▸ INSTRUCTIONS FOR THE TASK:
Write out all the data again, exactly as it stands.
○ ○ ○ ○ ○
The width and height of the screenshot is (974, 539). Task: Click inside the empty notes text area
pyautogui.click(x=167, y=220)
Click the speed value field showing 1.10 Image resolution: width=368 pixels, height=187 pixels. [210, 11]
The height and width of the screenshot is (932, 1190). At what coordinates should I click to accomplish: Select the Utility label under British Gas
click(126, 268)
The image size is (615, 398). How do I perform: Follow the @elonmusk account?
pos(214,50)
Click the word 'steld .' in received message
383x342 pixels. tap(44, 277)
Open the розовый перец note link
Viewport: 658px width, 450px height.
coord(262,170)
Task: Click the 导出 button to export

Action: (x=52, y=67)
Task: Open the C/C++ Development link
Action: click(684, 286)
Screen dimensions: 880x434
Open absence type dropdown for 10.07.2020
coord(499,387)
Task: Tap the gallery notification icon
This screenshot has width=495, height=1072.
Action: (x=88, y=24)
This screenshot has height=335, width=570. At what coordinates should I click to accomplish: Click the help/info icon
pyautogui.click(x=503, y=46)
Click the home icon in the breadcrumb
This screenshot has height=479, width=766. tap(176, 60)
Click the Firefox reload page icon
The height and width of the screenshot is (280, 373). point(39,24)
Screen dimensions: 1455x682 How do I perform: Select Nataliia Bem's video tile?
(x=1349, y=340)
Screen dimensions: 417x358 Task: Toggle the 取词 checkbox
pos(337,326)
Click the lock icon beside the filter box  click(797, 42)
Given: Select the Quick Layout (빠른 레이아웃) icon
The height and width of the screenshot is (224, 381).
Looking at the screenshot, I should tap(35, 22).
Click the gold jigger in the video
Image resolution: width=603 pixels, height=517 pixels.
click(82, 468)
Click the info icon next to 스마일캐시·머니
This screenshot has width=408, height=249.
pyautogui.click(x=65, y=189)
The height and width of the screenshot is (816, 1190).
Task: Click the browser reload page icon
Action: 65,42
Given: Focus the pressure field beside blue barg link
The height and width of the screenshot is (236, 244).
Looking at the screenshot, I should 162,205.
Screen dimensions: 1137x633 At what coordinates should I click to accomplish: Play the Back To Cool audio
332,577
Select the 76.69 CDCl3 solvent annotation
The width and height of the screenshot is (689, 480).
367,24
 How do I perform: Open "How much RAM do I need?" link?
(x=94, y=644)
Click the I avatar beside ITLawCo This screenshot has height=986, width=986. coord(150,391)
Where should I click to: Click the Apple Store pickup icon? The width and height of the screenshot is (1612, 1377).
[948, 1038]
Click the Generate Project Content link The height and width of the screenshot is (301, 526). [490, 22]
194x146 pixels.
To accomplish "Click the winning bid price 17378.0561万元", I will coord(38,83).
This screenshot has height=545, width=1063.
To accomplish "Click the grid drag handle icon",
○ ○ ○ ○ ○
▸ TASK RESPONSE:
The width and height of the screenshot is (974, 539). Task: Click inside the empty notes text area
pyautogui.click(x=167, y=220)
Click the speed value field showing 1.10 Image resolution: width=368 pixels, height=187 pixels. [210, 11]
The height and width of the screenshot is (932, 1190). At what coordinates should I click to accomplish: Select the Utility label under British Gas
click(126, 268)
The image size is (615, 398). How do I perform: Follow the @elonmusk account?
pos(214,50)
Click the word 'steld .' in received message
383x342 pixels. tap(44, 277)
Open the розовый перец note link
Viewport: 658px width, 450px height.
coord(262,170)
Task: Click the 导出 button to export

Action: (x=52, y=67)
Task: Open the C/C++ Development link
Action: click(684, 286)
Screen dimensions: 880x434
Open absence type dropdown for 10.07.2020
coord(499,387)
Task: Tap the gallery notification icon
This screenshot has width=495, height=1072.
Action: (x=88, y=24)
This screenshot has height=335, width=570. At what coordinates should I click to accomplish: Click the help/info icon
pyautogui.click(x=503, y=46)
Click the home icon in the breadcrumb
This screenshot has height=479, width=766. tap(176, 60)
Click the Firefox reload page icon
The height and width of the screenshot is (280, 373). point(39,24)
Screen dimensions: 1455x682 How do I perform: Select Nataliia Bem's video tile?
(x=1349, y=340)
Screen dimensions: 417x358 Task: Toggle the 取词 checkbox
pos(337,326)
Click the lock icon beside the filter box  click(797, 42)
Given: Select the Quick Layout (빠른 레이아웃) icon
The height and width of the screenshot is (224, 381).
Looking at the screenshot, I should tap(35, 22).
Click the gold jigger in the video
Image resolution: width=603 pixels, height=517 pixels.
click(82, 468)
Click the info icon next to 스마일캐시·머니
This screenshot has width=408, height=249.
pyautogui.click(x=65, y=189)
The height and width of the screenshot is (816, 1190).
Task: Click the browser reload page icon
Action: 65,42
Given: Focus the pressure field beside blue barg link
The height and width of the screenshot is (236, 244).
Looking at the screenshot, I should 162,205.
Screen dimensions: 1137x633 At what coordinates should I click to accomplish: Play the Back To Cool audio
332,577
Select the 76.69 CDCl3 solvent annotation
The width and height of the screenshot is (689, 480).
367,24
 How do I perform: Open "How much RAM do I need?" link?
(x=94, y=644)
Click the I avatar beside ITLawCo This screenshot has height=986, width=986. coord(150,391)
Where should I click to: Click the Apple Store pickup icon? The width and height of the screenshot is (1612, 1377).
[948, 1038]
Click the Generate Project Content link The height and width of the screenshot is (301, 526). [490, 22]
194x146 pixels.
To accomplish "Click the winning bid price 17378.0561万元", I will coord(38,83).
This screenshot has height=545, width=1063.
To accomplish "Click the grid drag handle icon",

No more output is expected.